Tâche à faire. Recopiez à l'identique le passage des enregistrements ci-dessous qui commence à la ligne contenant "pixels, height=718 pixels." et s'achève à la ligne contenant "(236, 323).", ces deux lignes comprises.

Documents de travail.

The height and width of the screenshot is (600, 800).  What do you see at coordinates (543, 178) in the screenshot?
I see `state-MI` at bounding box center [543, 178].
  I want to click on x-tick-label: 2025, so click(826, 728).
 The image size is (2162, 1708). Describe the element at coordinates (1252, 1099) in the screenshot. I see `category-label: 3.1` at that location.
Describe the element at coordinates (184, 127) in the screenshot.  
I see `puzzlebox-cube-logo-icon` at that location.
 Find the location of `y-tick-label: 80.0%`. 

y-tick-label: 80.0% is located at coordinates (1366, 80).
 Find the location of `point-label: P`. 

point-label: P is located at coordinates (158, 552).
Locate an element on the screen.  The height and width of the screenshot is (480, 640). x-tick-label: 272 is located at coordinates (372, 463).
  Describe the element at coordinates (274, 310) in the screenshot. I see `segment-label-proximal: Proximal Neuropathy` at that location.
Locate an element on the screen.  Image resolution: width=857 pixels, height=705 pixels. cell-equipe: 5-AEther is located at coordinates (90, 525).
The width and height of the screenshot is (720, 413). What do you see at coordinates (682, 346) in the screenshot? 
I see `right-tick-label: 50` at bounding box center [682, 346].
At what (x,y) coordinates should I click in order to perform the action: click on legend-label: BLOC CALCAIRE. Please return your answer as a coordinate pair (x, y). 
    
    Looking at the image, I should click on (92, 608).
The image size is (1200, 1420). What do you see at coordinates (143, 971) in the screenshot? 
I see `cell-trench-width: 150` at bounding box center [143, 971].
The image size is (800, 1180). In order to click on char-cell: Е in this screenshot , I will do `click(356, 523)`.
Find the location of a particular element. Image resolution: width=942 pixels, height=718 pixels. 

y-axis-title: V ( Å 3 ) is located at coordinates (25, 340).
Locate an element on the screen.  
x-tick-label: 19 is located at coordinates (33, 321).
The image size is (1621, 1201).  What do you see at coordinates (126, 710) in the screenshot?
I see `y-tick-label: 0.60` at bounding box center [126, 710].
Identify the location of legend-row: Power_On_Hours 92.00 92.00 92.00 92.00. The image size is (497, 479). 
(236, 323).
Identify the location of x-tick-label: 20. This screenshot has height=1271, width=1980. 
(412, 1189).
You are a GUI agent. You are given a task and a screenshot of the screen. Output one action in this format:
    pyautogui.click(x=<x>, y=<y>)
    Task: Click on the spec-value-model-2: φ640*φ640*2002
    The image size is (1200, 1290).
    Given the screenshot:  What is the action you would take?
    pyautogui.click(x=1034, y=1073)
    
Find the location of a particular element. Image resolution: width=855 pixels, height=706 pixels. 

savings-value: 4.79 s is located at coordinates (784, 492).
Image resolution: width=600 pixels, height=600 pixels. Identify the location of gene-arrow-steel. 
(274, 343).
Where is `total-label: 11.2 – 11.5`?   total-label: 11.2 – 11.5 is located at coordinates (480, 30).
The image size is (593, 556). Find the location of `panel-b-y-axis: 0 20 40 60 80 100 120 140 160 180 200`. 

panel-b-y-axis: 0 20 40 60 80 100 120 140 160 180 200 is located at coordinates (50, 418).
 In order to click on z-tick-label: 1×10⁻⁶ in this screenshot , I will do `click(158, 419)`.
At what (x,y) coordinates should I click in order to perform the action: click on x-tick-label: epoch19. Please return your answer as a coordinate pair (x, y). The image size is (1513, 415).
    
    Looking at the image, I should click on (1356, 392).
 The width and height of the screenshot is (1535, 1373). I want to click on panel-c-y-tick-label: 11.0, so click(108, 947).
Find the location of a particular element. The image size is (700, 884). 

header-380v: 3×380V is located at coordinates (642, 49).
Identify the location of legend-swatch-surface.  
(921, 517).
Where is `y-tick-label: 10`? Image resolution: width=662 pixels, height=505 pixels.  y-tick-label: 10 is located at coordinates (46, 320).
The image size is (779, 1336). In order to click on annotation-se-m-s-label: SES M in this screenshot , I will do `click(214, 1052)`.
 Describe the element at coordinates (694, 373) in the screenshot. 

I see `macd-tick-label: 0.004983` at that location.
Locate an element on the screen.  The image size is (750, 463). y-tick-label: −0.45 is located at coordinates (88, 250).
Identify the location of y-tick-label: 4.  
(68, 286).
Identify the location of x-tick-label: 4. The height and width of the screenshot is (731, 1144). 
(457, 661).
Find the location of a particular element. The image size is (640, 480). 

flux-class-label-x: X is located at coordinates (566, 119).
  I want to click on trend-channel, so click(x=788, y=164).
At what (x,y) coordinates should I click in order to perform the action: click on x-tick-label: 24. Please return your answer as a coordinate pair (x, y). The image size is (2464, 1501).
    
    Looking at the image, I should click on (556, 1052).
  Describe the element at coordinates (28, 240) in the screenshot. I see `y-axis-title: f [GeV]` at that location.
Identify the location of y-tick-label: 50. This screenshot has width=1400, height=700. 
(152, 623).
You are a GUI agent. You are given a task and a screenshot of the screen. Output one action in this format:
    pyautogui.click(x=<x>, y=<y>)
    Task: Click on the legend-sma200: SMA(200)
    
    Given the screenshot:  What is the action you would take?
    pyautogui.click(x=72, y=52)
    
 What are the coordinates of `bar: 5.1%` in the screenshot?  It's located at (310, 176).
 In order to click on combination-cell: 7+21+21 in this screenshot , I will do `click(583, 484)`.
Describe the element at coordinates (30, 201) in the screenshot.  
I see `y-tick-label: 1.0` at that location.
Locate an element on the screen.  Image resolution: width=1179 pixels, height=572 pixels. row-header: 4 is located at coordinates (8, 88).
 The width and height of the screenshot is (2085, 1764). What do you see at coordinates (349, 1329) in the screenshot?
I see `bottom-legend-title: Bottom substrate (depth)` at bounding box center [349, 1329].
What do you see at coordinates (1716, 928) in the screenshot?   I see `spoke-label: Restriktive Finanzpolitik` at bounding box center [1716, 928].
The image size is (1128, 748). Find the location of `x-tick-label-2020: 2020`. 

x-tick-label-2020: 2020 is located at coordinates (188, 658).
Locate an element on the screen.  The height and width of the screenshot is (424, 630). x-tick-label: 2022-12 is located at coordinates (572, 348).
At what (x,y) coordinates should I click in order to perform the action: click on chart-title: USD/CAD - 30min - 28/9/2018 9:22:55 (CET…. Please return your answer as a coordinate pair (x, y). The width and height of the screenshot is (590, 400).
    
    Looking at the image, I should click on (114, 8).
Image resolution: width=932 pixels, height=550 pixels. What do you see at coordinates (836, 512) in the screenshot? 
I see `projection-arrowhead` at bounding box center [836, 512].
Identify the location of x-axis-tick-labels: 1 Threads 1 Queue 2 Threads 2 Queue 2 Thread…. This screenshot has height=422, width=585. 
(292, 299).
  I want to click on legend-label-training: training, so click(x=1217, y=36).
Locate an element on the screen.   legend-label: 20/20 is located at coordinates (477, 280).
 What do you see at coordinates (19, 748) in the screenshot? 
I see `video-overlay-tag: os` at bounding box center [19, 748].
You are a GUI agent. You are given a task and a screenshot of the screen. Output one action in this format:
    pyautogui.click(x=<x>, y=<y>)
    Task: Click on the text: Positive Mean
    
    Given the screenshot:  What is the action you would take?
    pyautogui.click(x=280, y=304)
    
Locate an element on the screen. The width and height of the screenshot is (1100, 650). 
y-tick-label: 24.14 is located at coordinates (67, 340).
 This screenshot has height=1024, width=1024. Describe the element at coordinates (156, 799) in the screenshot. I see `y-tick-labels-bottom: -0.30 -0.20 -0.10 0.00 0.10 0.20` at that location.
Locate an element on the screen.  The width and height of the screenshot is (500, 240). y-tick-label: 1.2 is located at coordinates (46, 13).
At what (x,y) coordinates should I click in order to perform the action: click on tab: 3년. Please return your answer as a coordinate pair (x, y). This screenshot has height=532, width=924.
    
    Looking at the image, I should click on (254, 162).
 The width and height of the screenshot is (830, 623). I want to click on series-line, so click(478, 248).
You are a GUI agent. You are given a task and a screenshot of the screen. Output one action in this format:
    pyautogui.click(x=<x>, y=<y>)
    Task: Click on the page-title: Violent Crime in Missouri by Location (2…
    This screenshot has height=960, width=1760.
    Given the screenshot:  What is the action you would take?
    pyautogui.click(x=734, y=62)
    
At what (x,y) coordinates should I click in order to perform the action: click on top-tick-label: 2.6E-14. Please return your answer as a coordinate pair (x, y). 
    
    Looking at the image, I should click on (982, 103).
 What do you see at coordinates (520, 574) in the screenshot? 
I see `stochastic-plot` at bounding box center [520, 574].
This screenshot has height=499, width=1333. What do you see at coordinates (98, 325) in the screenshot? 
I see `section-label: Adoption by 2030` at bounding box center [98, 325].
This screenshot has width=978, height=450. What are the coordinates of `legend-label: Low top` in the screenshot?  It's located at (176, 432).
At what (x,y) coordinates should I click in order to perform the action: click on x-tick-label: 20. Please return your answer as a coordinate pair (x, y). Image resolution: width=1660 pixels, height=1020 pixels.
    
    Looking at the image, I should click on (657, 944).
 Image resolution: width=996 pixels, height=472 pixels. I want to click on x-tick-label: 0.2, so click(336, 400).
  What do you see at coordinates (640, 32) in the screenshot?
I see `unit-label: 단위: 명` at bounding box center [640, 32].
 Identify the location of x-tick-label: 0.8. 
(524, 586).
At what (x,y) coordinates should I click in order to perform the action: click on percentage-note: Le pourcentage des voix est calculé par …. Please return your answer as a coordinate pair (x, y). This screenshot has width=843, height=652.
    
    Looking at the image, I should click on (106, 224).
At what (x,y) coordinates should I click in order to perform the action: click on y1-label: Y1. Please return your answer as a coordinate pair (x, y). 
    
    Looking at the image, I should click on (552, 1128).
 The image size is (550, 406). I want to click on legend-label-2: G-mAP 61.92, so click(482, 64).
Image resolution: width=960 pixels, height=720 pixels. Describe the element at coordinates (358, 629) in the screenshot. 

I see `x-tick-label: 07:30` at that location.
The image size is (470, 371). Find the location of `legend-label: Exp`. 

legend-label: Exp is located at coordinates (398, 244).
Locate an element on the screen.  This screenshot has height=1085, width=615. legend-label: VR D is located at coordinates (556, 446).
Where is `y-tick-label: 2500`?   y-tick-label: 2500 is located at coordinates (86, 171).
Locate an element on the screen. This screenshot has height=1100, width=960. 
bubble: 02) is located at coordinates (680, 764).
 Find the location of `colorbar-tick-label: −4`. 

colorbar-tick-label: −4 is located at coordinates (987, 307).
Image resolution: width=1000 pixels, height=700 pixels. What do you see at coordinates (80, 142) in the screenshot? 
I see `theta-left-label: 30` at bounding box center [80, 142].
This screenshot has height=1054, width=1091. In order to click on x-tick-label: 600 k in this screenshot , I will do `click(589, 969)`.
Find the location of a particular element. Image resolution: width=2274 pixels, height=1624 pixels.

Corrigé.
Find the location of a particular element. Image resolution: width=942 pixels, height=718 pixels. 

y-axis-title: V ( Å 3 ) is located at coordinates (25, 340).
Locate an element on the screen.  
x-tick-label: 19 is located at coordinates (33, 321).
The image size is (1621, 1201).  What do you see at coordinates (126, 710) in the screenshot?
I see `y-tick-label: 0.60` at bounding box center [126, 710].
Identify the location of legend-row: Power_On_Hours 92.00 92.00 92.00 92.00. The image size is (497, 479). 
(236, 323).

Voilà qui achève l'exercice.